Save predictions and metrics to CSV and text files.

Returns:

DataFrame of metrics as returned by compute_metrics().

plot_state(state: str) None[source]

Create time-series plot for a specific state showing model predictions over time.

Saves PNG to both:

plots/{model_name}/{state}.png (legacy path, used by tests) plots/{model_name}/{election_year}/{state}.png (year-specific path)

Poll Average Model

Simple Poll-of-Polls Average Model Weighted average of recent polls with empirical uncertainty

class src.models.poll_average.PollAverageModel(seed=None)[source]

Bases: ElectionForecastModel

Simple weighted poll average baseline

__init__(seed=None)[source]

Initialize the model.

Parameters:
  • name – Model name.

  • seed – Random seed for reproducibility (default: None for non-deterministic).

fit_and_forecast(state_polls, forecast_date, election_date, actual_margin, rng=None)[source]

Compute weighted poll average with empirical uncertainty

Kalman Diffusion Model

Kalman Filter Diffusion Model with Improved Regularization Brownian motion with drift + pollster biases + fundamentals prior

class src.models.kalman_diffusion.KalmanDiffusionModel(seed=None)[source]

Bases: ElectionForecastModel

Improved diffusion model with Kalman filter/RTS smoother

__init__(seed=None)[source]

Initialize the model.

Parameters:
  • name – Model name.

  • seed – Random seed for reproducibility (default: None for non-deterministic).

kalman_filter_smoother(dates, observations, obs_variance, mu, sigma2)[source]

Kalman filter + RTS smoother for Brownian motion with drift

Parameters:
  • dates – Array of time points (in days)

  • observations – Array of poll margins

  • obs_variance – Array of observation variances

  • mu – Drift parameter

  • sigma2 – Diffusion variance

Returns:

smoothed state estimates and variances

Return type:

tuple of (x_smooth, P_smooth)

fit_state_diffusion(state_polls, prior_mean=0.0, max_iter=10)[source]
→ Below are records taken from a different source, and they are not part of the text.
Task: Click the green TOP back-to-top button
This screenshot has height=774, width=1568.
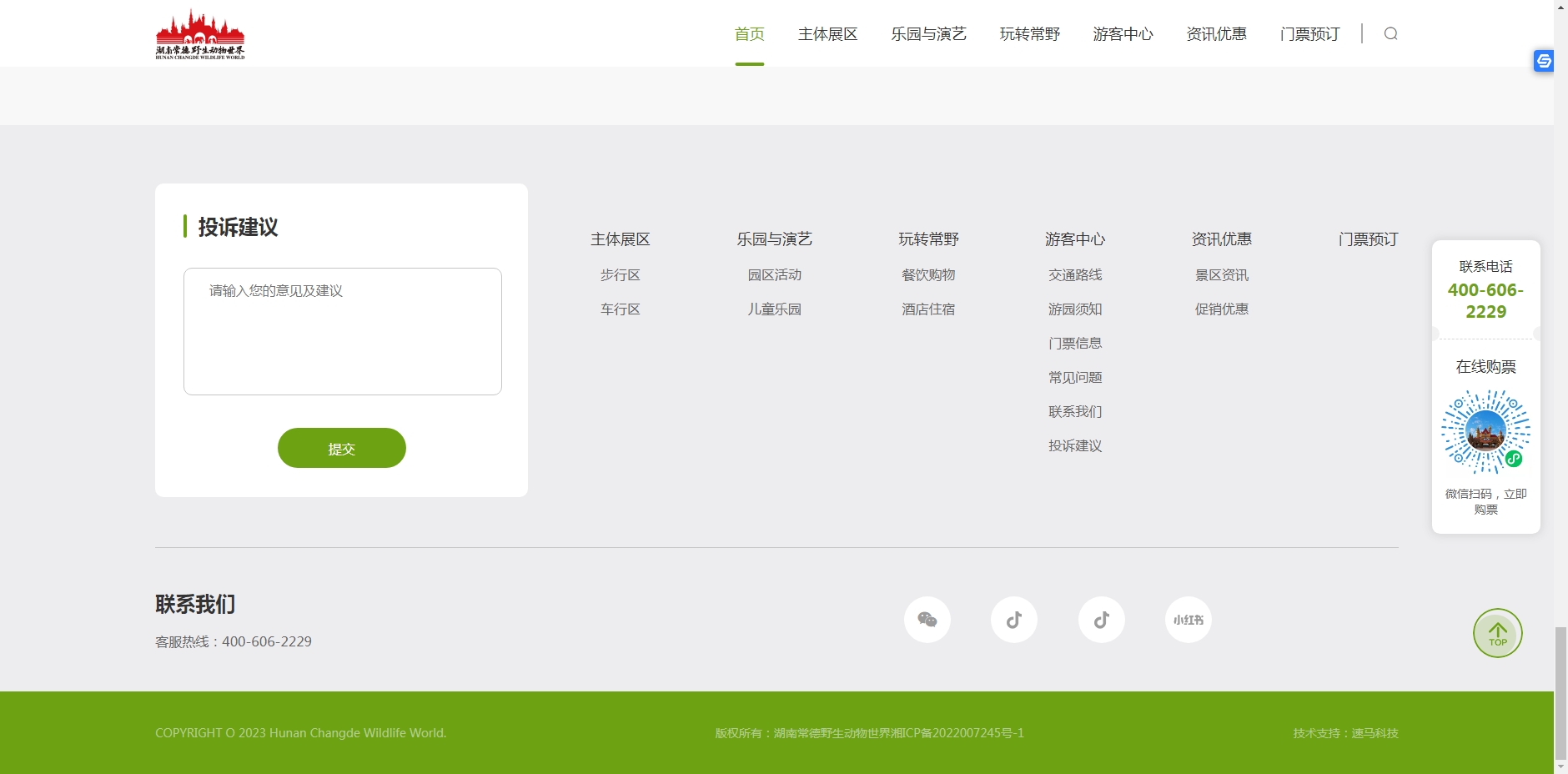Action: tap(1497, 633)
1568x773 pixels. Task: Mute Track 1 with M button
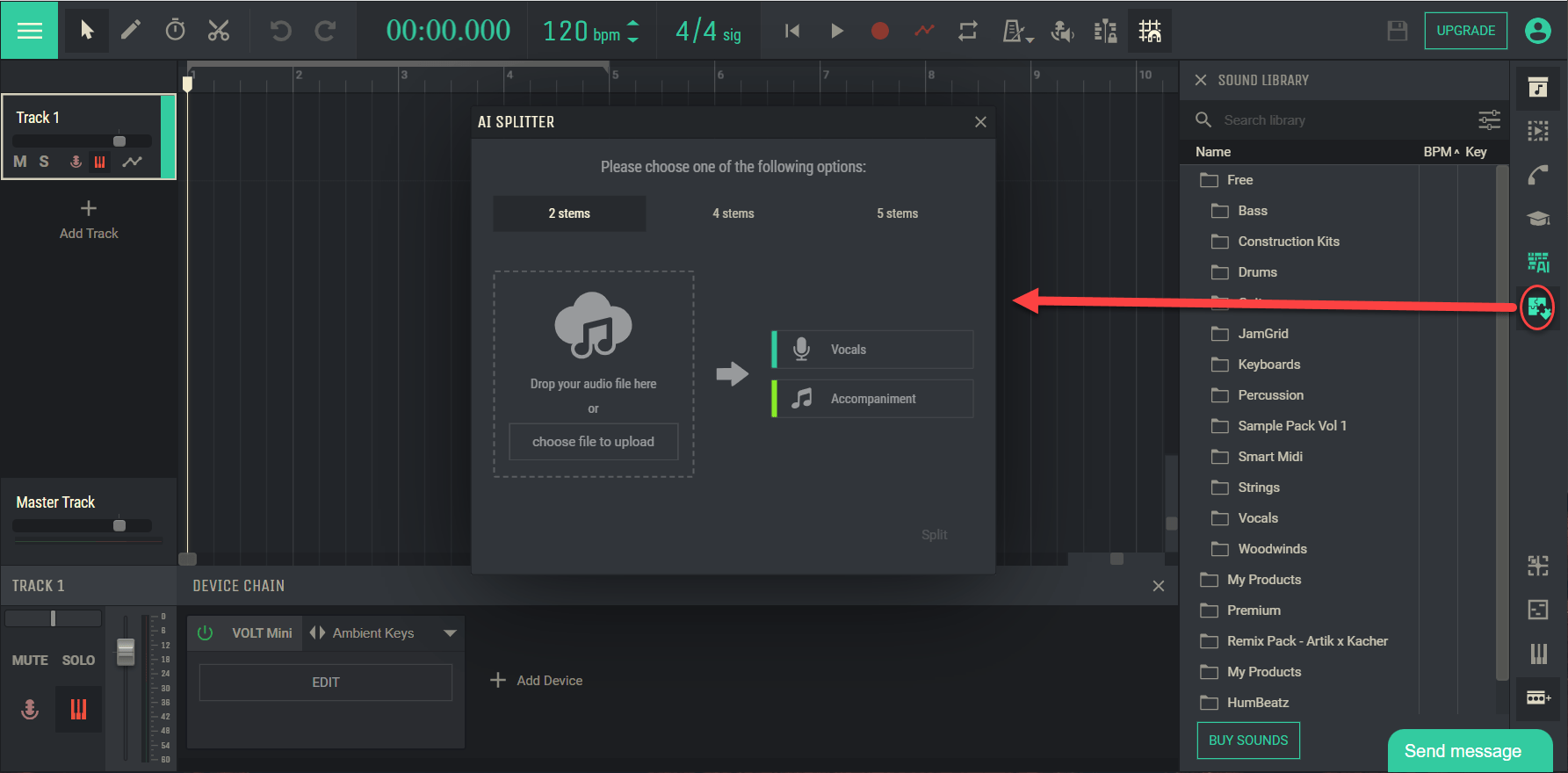point(20,162)
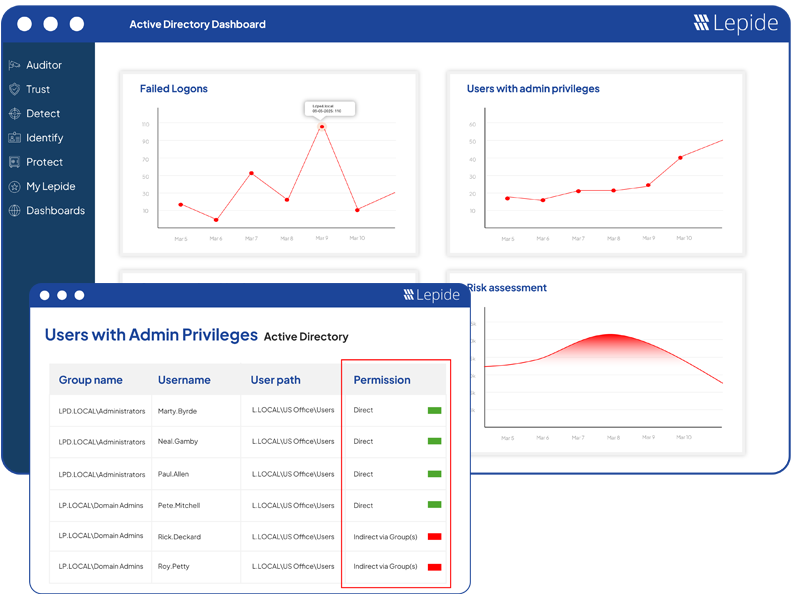Click green permission indicator for Marty.Byrde
The height and width of the screenshot is (600, 800).
pyautogui.click(x=434, y=411)
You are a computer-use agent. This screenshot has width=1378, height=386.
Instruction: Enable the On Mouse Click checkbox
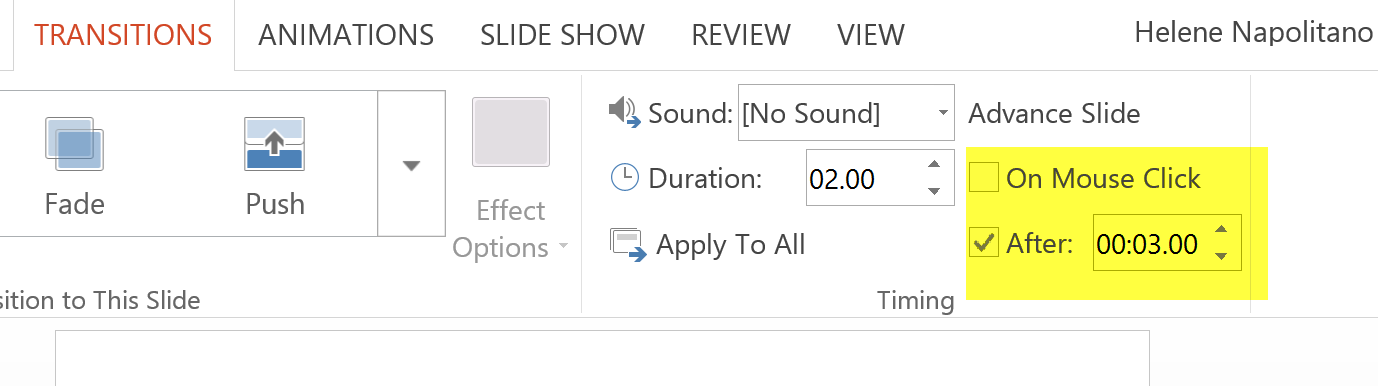coord(985,178)
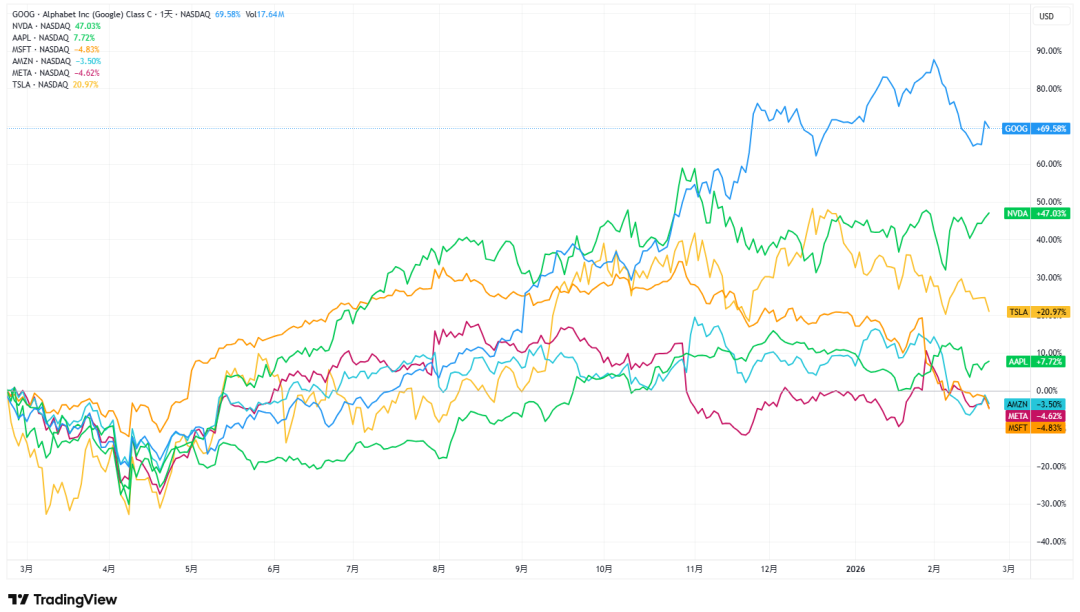Click the 90.00% mark on price scale
Screen dimensions: 1080x612
[x=1048, y=51]
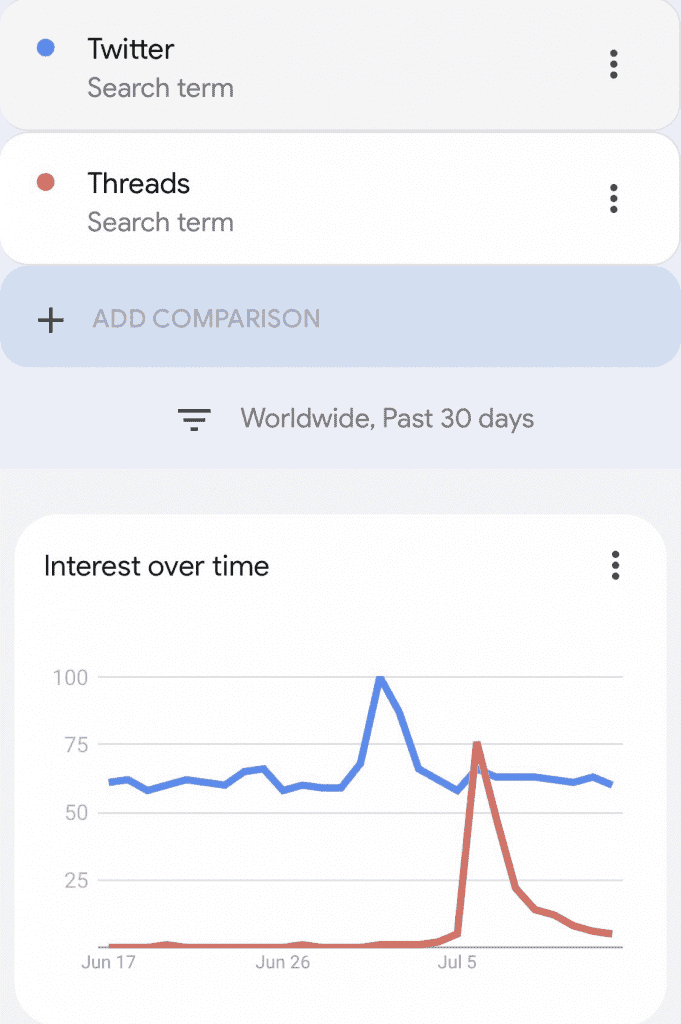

Fit diffusion model with EM algorithm

Parameters:
  • state_polls – DataFrame of polls for a single state

  • prior_mean – Prior mean for fundamentals

  • max_iter – Maximum number of EM iterations

Returns:

tuple of (mu, sigma2, pollster_bias, x_smooth, P_smooth, dates)

simulate_forward(x_start, P_start, mu, sigma2, days, N=2000, rng=None)[source]

Simulate forward with Euler-Maruyama method

Parameters:
  • x_start – Initial state estimate

  • P_start – Initial state variance

  • mu – Drift parameter

  • sigma2 – Diffusion variance

  • days – Number of days to simulate forward

  • N – Number of simulation samples

  • rng – NumPy random generator (default: None uses default_rng)

Returns:

Array of final margin values (length N), clipped to [-1, 1]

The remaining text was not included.